What do you say when you are out and about and see babies being fed from bottles? Will she ask "why is that baby not having a boob/breast etc"? my two have before cue more funny looks (suppose it's other peoples problems)

Mine have dolls with bottles but never use them their dolls must be avid breastfeeders.

As for weaning their dolls get soup made from large buttons

OP posts:
Upwind · 11/11/2008 13:31

I can imagine the following conversation on a beach next summer

Kindly friend/relative: you are starting to get freckles on your nose, and there, on your shoulders too...

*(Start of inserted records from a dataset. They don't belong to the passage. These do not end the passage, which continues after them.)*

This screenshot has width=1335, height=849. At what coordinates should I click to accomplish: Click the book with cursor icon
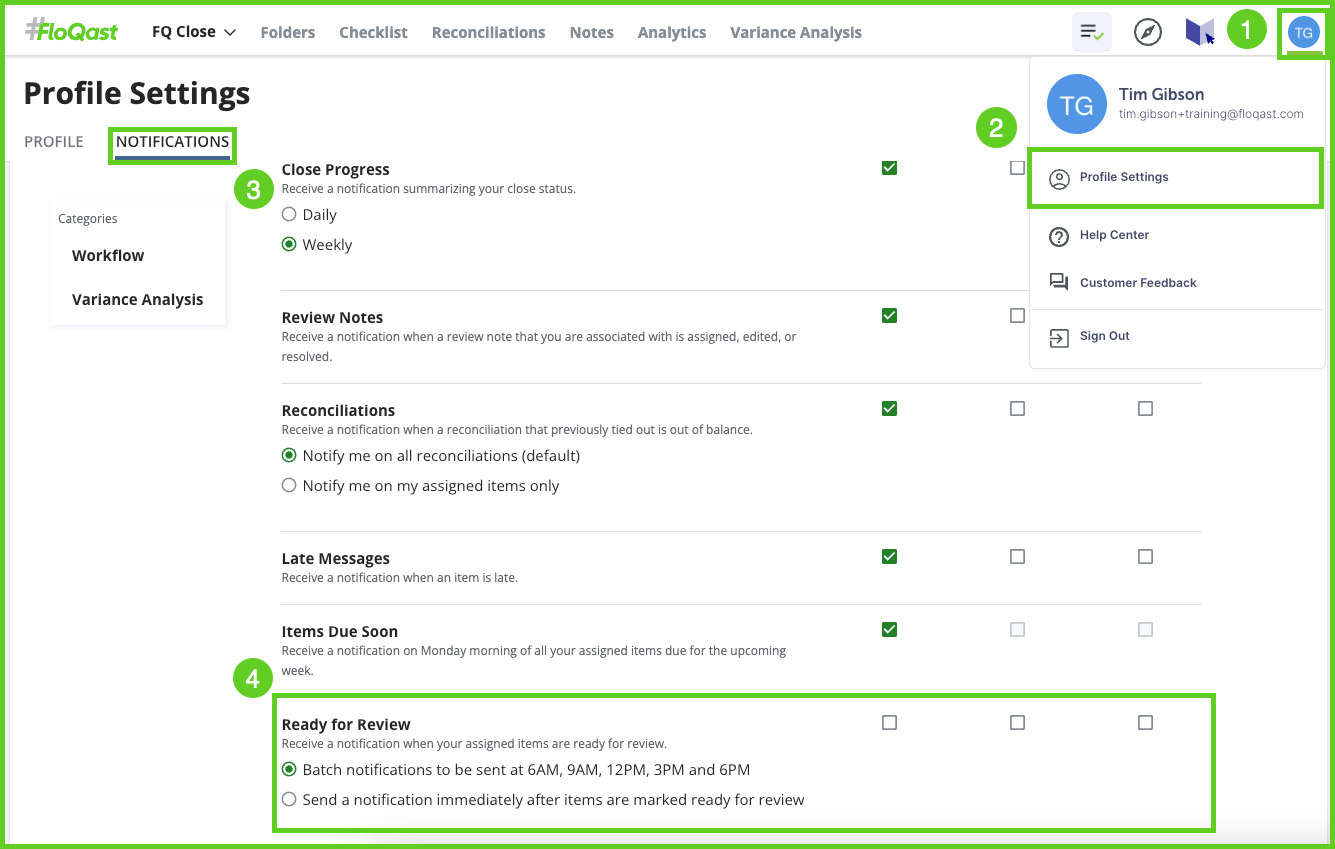click(x=1200, y=32)
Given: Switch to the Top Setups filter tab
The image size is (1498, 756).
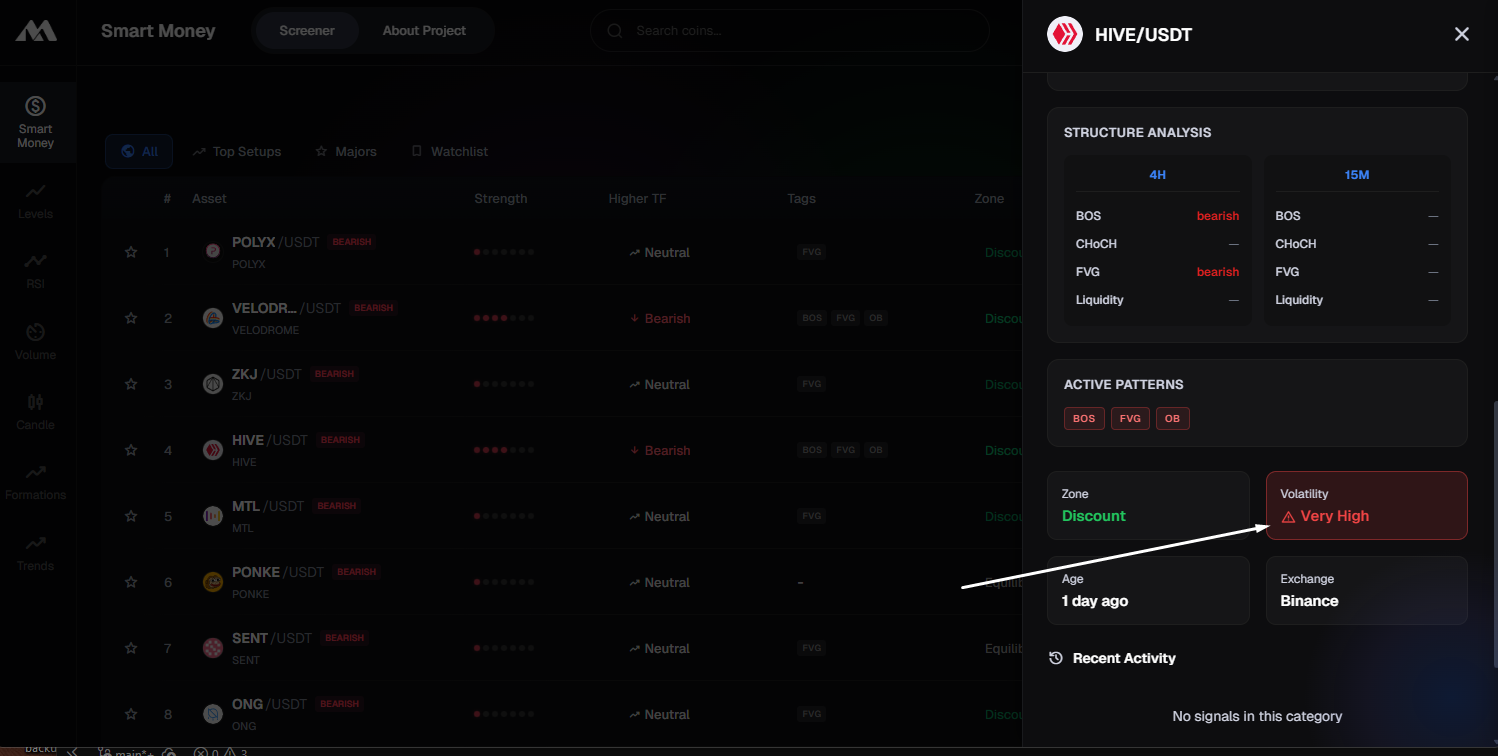Looking at the screenshot, I should tap(237, 152).

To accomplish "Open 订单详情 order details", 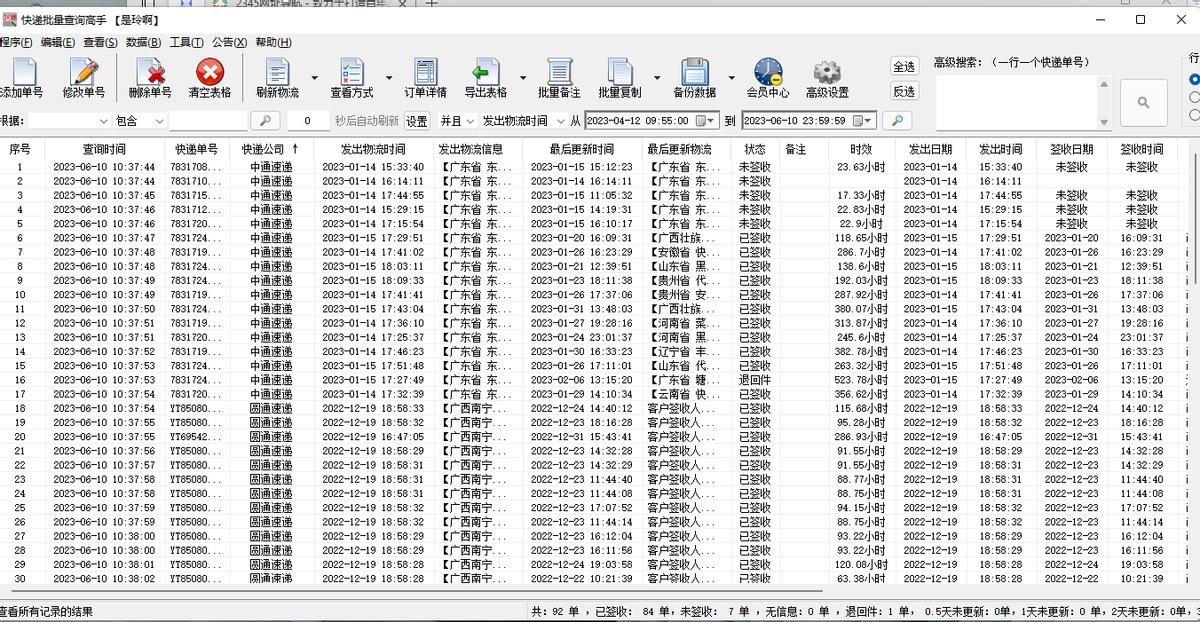I will [424, 78].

3yo boy: Terrified tantrum as he imagines he will soon be covered in nipples

alicet · 11/11/2008 13:37

pmsl upwind!

RaspberryBlower · 11/11/2008 13:39

Lol at 'having a good boob?' I vividly remember my mum talking about penises and vaginas, but I didn't have a scooby what she was on about! It must have sunk in at some point though. I didn't have sex very young either, but I've never seen a connection Bluebutterfly?

grumblingirl · 11/11/2008 14:01

I was being a bit evasive with DS1 about how exactly DS2 was going to come out when I was pg (I was throwing up at the time so had other things on my mind). I just said they come out of a special hole that mummies have and he came out with 'Oh yes Mummy, I remember coming out of there when I was born, into a big white light'. He was 3. It really freaked me out to say the least.

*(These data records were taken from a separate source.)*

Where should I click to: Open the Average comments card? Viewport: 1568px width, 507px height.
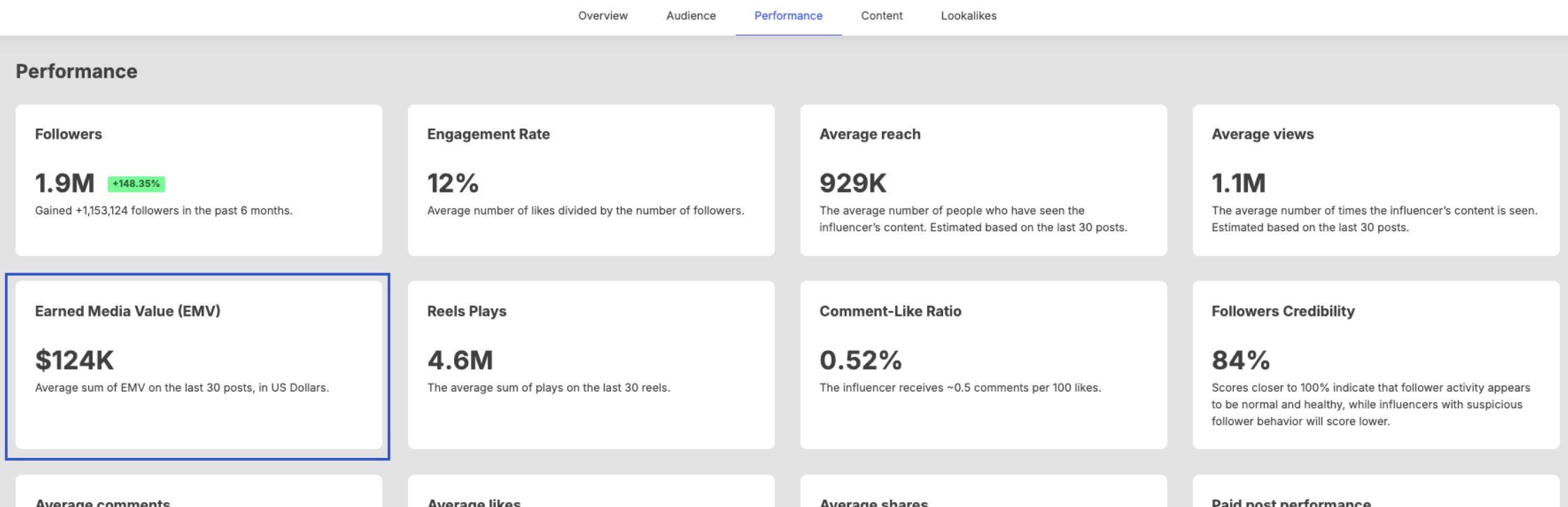[x=198, y=494]
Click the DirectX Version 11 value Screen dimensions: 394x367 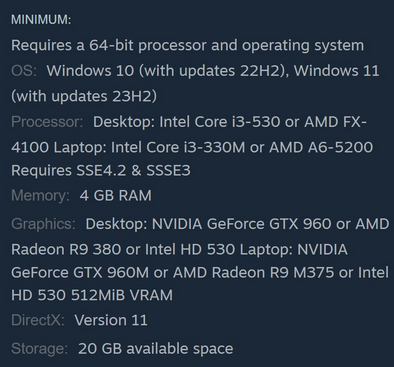111,320
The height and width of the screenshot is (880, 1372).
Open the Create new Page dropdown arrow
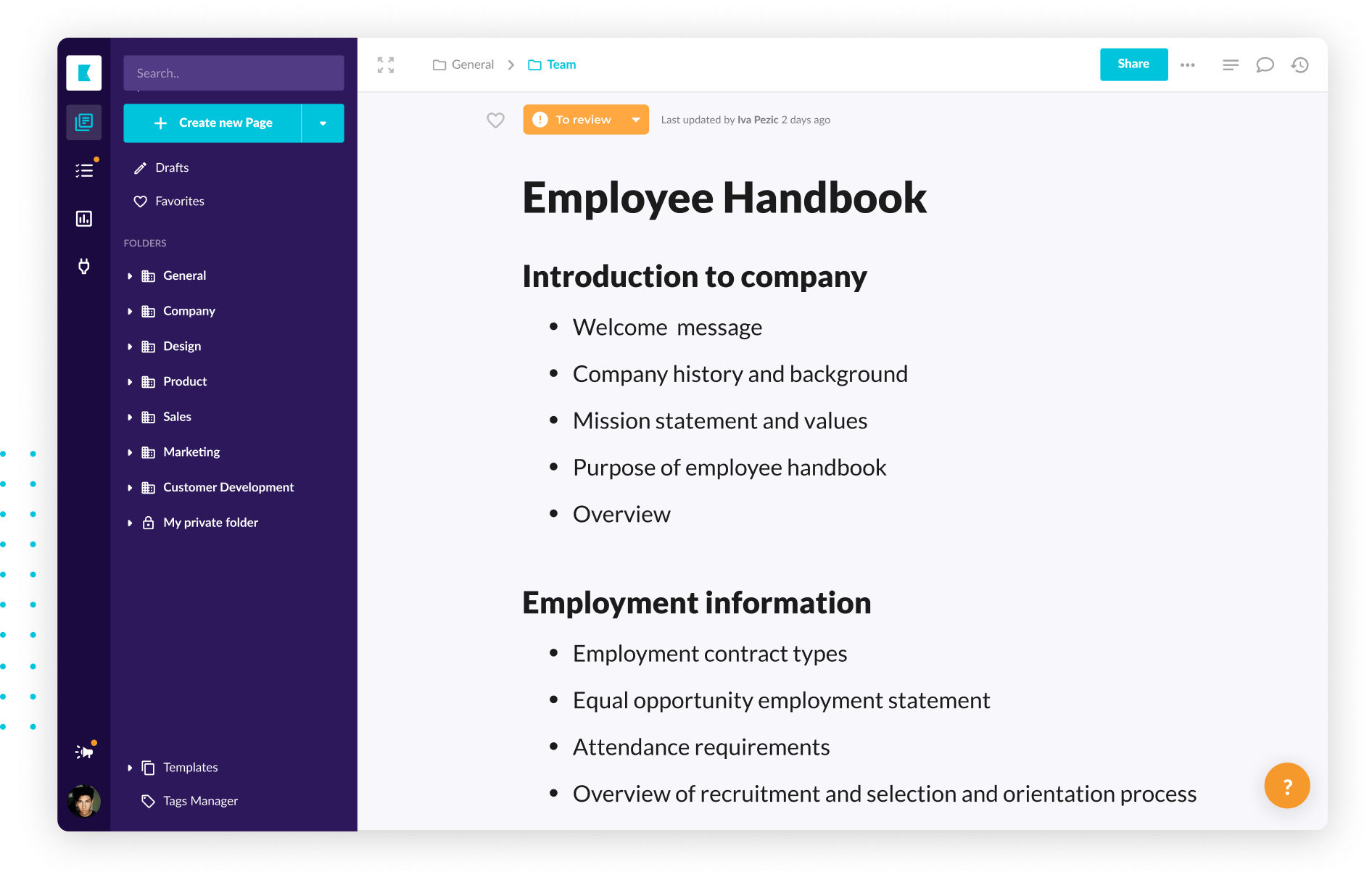323,123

TinkerBellesMum · 11/11/2008 14:08

She's actually bottle fed her cousin (I have a lovely picture if I can ever get it on my PC I'll put it on my profile). I just want to bring her up that breast is normal and let her see that not everyone does. I've trained to be a peer supporter and want to do something a bit better so I'll tell her that some people don't get that sort of help and that's why I want to help people. Right now I just want to implant positive images in her mind then I'll back it up as she gets old enough to understand.

Makes me laugh that my family keep saying "Barbie doesn't dress much better" Barbie's not a slut in a rock band! She wears normal clothes and has normal jobs, sometimes she dresses like a fairy, but hey, don't all little girls want to be fairies? What's wrong with that? (says Tinker Belle's Mum!)

Sorry, I'm ranting again.

QueenofAllWildThings · 11/11/2008 15:06

My son calls his 'noobies'... I think he's got a bit confused between boobies and nipples! Freckles is weird though, as they are NOT freckles and if the child ever meets anyone who does have freckles, he will think that they have nipples all over their face!

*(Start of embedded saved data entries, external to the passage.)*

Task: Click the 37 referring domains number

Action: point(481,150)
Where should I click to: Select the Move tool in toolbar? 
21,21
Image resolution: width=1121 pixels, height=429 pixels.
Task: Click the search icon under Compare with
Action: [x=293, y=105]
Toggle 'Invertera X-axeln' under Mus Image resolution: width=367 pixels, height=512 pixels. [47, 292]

cheesesarnie · 11/11/2008 16:00

takes the breastfeeding v bottlefeeding debate on to whole new level.

Bluebutterfly · 11/11/2008 16:17

Well Raspberry, all that I meant was that (to use a well known cliche) information is power. Many people believe that education (including early, age-appropriate sex education) has the impact of increasing the age of first sexual experience in teenagers (cited most often is Holland, where homelife and school education is very open about sex and relationships and they have the highest age of loss of virginity in Europe.) All I really meant was that the experience that I had of very early, correct and open information about sex from my mother reflected that in the sense that I did not feel pressured to have sex young, even though I did have a couple of boyfriends in my teenage years.

morningpaper · 13/11/2008 10:41

lol @ "having a good boob"

your DD2 sounds really sweet

glaskhamhasoneintheoven · 13/11/2008 10:51

My DS (nearly 4) calls his 'my little boobies' and DD (2.7yo) already keeps telling me that when she's a big girl like mummy she'll have 'big boobies so she can feed her babies'...

We are making them both aware that soon when DC3 arrives mummy will be feeding the baby from her boobies, DD remembers BFing (dont know how but she does, and i stopped at 12mths) and DS remembers seeing me BF DD... both will sit with a baby at their nipple saying their baby is having lunch.

DS called his own nipples his boobies after asking what mine were when i was BFing DD. I wont tell him otherwise until he's a little older maybe.